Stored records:
************

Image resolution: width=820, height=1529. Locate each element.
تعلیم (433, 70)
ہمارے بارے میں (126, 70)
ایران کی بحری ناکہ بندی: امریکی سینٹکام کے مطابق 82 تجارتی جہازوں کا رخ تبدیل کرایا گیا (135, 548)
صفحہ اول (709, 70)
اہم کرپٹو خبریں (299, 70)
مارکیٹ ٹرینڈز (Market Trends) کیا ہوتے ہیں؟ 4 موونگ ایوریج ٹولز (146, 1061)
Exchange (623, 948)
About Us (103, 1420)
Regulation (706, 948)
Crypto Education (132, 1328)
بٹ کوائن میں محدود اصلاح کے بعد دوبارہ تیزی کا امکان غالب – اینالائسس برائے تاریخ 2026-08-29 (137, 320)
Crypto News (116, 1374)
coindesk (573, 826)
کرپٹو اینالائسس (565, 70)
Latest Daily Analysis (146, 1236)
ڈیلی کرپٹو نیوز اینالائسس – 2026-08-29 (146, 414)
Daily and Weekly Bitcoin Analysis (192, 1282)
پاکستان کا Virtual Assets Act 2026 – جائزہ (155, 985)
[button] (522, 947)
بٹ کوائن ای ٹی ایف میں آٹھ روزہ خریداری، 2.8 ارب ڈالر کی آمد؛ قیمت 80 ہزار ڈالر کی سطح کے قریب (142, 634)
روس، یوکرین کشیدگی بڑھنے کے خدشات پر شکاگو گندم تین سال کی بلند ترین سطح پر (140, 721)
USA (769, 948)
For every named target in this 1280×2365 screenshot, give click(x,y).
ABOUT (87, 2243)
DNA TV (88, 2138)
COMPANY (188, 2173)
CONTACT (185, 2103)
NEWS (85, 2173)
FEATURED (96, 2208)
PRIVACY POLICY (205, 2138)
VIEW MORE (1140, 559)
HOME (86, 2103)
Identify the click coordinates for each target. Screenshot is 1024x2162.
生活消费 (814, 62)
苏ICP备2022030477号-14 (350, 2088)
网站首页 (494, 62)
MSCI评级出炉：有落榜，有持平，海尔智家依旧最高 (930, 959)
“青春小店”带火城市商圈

************

▸ **What is needed**:
The first line of the records begins the span, and the line containing "COMPANY (188, 2173)" ends it. Reproduce that span exactly, both ends included.

▸ **Exercise output**:
Image resolution: width=820, height=1529. Locate each element.
تعلیم (433, 70)
ہمارے بارے میں (126, 70)
ایران کی بحری ناکہ بندی: امریکی سینٹکام کے مطابق 82 تجارتی جہازوں کا رخ تبدیل کرایا گیا (135, 548)
صفحہ اول (709, 70)
اہم کرپٹو خبریں (299, 70)
مارکیٹ ٹرینڈز (Market Trends) کیا ہوتے ہیں؟ 4 موونگ ایوریج ٹولز (146, 1061)
Exchange (623, 948)
About Us (103, 1420)
Regulation (706, 948)
Crypto Education (132, 1328)
بٹ کوائن میں محدود اصلاح کے بعد دوبارہ تیزی کا امکان غالب – اینالائسس برائے تاریخ 2026-08-29 (137, 320)
Crypto News (116, 1374)
coindesk (573, 826)
کرپٹو اینالائسس (565, 70)
Latest Daily Analysis (146, 1236)
ڈیلی کرپٹو نیوز اینالائسس – 2026-08-29 (146, 414)
Daily and Weekly Bitcoin Analysis (192, 1282)
پاکستان کا Virtual Assets Act 2026 – جائزہ (155, 985)
[button] (522, 947)
بٹ کوائن ای ٹی ایف میں آٹھ روزہ خریداری، 2.8 ارب ڈالر کی آمد؛ قیمت 80 ہزار ڈالر کی سطح کے قریب (142, 634)
روس، یوکرین کشیدگی بڑھنے کے خدشات پر شکاگو گندم تین سال کی بلند ترین سطح پر (140, 721)
USA (769, 948)
For every named target in this 1280×2365 screenshot, give click(x,y).
ABOUT (87, 2243)
DNA TV (88, 2138)
COMPANY (188, 2173)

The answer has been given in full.